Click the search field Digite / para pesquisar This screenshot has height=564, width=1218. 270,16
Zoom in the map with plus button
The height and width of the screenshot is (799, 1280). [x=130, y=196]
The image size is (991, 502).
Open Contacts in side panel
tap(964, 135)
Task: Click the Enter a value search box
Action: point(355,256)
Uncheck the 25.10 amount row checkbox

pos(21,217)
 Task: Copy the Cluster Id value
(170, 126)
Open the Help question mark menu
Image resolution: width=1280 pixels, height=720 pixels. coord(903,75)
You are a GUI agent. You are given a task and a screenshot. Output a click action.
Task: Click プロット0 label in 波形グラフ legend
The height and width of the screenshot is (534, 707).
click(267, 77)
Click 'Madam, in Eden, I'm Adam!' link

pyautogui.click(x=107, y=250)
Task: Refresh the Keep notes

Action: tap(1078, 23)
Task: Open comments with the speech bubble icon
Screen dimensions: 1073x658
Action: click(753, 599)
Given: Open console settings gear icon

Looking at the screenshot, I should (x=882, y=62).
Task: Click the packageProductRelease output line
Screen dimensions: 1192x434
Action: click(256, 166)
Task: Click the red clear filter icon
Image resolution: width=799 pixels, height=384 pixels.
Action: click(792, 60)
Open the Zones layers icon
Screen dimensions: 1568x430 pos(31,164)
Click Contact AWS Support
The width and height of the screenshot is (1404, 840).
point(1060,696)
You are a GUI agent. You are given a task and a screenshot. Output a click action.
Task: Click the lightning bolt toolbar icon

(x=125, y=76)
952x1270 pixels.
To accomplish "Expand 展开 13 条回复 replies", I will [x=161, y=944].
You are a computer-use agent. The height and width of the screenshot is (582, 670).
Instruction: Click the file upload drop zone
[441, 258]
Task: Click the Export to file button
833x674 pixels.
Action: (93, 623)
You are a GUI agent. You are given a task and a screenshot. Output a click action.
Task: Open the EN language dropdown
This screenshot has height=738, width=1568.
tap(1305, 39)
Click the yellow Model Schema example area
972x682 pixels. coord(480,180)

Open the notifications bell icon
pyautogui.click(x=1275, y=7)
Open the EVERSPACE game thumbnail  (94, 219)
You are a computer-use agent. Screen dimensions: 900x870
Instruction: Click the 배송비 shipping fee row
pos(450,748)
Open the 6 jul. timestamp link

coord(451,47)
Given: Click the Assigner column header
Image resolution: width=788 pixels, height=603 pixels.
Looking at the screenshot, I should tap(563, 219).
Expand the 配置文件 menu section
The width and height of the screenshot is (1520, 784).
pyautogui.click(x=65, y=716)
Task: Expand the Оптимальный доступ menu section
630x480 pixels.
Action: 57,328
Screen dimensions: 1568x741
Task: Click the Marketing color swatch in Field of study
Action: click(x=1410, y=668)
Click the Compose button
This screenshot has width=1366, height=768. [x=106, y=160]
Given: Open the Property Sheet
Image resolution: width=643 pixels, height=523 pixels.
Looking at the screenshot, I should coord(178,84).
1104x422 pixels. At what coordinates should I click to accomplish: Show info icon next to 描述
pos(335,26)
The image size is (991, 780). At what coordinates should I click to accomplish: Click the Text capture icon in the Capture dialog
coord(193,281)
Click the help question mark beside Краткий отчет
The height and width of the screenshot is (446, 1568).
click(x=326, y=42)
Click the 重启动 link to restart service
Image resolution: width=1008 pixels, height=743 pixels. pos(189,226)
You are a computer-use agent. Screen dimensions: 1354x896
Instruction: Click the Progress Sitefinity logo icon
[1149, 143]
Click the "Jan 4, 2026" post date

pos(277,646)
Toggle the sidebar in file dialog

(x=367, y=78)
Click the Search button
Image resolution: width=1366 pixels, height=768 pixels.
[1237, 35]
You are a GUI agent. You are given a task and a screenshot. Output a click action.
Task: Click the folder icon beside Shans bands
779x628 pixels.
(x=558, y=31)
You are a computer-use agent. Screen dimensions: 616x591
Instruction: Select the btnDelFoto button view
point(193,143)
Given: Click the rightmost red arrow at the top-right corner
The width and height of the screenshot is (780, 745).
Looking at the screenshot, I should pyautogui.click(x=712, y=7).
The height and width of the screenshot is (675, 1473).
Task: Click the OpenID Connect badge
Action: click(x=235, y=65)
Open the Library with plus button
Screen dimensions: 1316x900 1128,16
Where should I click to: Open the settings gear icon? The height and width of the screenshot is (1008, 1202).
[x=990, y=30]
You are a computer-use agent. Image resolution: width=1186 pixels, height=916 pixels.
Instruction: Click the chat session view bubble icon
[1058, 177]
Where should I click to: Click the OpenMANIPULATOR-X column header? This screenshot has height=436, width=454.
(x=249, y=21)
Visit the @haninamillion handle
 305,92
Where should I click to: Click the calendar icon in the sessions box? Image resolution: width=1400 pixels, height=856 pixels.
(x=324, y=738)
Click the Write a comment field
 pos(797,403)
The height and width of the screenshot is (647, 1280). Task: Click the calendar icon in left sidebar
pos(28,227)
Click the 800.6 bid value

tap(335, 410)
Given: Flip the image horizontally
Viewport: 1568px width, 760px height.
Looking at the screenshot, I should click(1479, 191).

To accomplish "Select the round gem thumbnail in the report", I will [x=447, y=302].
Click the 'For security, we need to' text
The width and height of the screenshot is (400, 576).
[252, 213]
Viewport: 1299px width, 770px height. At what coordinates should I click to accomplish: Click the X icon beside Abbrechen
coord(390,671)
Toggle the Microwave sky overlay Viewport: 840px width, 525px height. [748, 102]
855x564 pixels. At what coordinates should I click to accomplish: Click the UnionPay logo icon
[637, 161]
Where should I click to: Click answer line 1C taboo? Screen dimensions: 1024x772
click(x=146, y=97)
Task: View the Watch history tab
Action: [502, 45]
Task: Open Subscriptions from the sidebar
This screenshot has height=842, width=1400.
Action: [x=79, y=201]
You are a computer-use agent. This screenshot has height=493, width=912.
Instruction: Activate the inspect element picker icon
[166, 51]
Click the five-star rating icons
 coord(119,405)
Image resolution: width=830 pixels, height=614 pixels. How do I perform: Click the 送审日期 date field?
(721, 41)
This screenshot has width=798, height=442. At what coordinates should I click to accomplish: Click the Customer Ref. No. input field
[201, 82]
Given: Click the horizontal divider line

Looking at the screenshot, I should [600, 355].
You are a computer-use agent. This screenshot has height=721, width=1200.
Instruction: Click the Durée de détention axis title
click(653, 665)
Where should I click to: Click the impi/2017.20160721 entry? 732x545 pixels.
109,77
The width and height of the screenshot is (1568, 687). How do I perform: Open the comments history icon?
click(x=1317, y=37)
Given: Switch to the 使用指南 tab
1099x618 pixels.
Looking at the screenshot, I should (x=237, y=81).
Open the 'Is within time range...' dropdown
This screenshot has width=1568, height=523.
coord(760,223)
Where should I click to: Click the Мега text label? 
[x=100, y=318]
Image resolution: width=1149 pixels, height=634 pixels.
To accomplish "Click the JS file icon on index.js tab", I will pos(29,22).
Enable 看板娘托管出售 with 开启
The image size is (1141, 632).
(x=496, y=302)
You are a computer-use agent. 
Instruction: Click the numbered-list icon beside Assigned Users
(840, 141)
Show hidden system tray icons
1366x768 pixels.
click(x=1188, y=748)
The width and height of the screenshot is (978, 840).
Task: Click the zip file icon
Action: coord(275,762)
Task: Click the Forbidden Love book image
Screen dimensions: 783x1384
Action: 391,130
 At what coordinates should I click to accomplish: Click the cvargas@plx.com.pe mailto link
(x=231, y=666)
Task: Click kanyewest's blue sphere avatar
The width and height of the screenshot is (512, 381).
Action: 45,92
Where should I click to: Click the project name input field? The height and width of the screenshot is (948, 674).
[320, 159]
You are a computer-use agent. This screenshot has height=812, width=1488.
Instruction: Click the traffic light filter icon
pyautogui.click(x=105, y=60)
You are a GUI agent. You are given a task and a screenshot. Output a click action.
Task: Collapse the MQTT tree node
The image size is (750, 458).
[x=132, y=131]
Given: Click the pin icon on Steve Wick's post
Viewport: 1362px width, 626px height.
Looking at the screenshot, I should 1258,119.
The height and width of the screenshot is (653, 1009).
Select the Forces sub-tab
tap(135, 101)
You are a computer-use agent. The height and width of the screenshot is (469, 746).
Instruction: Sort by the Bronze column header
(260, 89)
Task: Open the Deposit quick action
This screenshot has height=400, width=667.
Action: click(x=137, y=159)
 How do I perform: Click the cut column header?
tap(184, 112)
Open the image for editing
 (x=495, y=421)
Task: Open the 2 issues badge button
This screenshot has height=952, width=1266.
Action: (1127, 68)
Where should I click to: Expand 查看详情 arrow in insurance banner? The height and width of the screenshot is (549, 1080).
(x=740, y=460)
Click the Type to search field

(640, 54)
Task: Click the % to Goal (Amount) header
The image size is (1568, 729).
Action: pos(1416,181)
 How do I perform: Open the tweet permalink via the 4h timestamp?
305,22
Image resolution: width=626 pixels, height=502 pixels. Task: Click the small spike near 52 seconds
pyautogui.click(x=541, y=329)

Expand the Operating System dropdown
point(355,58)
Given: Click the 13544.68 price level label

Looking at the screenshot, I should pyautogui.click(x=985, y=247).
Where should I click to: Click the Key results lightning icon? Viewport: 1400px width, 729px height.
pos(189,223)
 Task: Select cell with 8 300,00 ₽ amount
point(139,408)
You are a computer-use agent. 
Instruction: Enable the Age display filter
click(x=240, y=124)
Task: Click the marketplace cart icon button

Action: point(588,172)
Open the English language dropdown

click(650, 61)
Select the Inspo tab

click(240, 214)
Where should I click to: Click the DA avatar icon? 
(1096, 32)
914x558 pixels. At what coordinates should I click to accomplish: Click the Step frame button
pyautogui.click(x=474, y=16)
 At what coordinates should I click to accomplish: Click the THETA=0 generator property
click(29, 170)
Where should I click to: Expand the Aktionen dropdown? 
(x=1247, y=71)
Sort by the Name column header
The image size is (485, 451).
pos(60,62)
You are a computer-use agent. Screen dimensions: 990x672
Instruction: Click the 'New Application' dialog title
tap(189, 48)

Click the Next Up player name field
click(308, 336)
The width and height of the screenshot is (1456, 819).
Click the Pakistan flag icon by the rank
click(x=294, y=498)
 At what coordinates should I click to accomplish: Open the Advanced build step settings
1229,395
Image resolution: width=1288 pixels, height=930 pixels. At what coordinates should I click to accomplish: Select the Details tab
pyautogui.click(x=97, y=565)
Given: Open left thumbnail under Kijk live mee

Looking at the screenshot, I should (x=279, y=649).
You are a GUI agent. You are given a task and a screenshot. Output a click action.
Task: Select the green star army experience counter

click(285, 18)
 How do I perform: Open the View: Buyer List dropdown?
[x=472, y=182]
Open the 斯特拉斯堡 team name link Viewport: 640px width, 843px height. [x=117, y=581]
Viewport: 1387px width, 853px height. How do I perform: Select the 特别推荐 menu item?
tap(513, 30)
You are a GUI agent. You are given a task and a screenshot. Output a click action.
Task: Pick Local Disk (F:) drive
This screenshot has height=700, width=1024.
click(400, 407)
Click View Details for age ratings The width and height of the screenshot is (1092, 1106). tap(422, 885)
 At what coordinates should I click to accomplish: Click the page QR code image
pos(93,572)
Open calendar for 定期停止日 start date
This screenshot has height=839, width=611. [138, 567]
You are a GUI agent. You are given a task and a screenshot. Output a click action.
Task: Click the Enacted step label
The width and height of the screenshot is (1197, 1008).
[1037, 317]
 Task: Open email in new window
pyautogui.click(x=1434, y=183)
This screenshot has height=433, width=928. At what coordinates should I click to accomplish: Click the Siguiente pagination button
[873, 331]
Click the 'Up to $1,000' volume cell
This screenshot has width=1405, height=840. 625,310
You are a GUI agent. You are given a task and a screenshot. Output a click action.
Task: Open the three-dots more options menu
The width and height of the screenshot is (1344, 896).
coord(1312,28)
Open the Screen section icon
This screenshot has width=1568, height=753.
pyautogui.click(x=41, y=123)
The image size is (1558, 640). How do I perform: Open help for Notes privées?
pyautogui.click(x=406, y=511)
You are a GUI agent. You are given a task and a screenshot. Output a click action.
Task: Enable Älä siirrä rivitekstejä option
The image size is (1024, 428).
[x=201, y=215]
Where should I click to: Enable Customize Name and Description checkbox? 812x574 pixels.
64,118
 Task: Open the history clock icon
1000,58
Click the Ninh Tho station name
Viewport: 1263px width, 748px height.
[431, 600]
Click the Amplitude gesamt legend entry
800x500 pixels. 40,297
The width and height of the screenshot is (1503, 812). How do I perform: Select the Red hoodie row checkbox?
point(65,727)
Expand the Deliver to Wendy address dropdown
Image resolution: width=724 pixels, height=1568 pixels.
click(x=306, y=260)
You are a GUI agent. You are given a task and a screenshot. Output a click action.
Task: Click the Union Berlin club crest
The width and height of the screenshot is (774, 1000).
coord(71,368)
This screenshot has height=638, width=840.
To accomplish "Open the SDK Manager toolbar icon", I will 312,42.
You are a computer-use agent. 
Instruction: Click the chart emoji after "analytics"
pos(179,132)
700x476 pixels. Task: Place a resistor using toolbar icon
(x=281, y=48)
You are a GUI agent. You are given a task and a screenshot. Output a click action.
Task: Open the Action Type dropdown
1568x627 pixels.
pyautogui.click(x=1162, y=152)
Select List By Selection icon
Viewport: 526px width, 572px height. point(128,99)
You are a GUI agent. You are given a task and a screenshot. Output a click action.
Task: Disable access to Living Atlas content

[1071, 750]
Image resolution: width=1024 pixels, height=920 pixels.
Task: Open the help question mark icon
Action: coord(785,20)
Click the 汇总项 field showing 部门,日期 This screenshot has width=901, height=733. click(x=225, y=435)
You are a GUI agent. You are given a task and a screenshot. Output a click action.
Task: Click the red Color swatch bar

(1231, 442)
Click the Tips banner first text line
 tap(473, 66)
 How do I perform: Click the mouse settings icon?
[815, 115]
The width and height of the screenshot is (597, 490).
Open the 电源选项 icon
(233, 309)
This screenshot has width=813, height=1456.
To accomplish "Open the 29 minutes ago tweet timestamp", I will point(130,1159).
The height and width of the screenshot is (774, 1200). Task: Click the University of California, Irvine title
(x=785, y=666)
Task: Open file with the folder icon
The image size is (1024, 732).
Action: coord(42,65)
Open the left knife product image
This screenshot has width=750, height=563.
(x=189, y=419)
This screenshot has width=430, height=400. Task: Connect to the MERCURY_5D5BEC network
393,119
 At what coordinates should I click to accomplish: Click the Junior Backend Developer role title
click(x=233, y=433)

:: Task brief ::
Lines from the entries that contain the string "section" are what must be copied.

:: Response ::
Expand the 配置文件 menu section
Task: Expand the Оптимальный доступ menu section
Open the Screen section icon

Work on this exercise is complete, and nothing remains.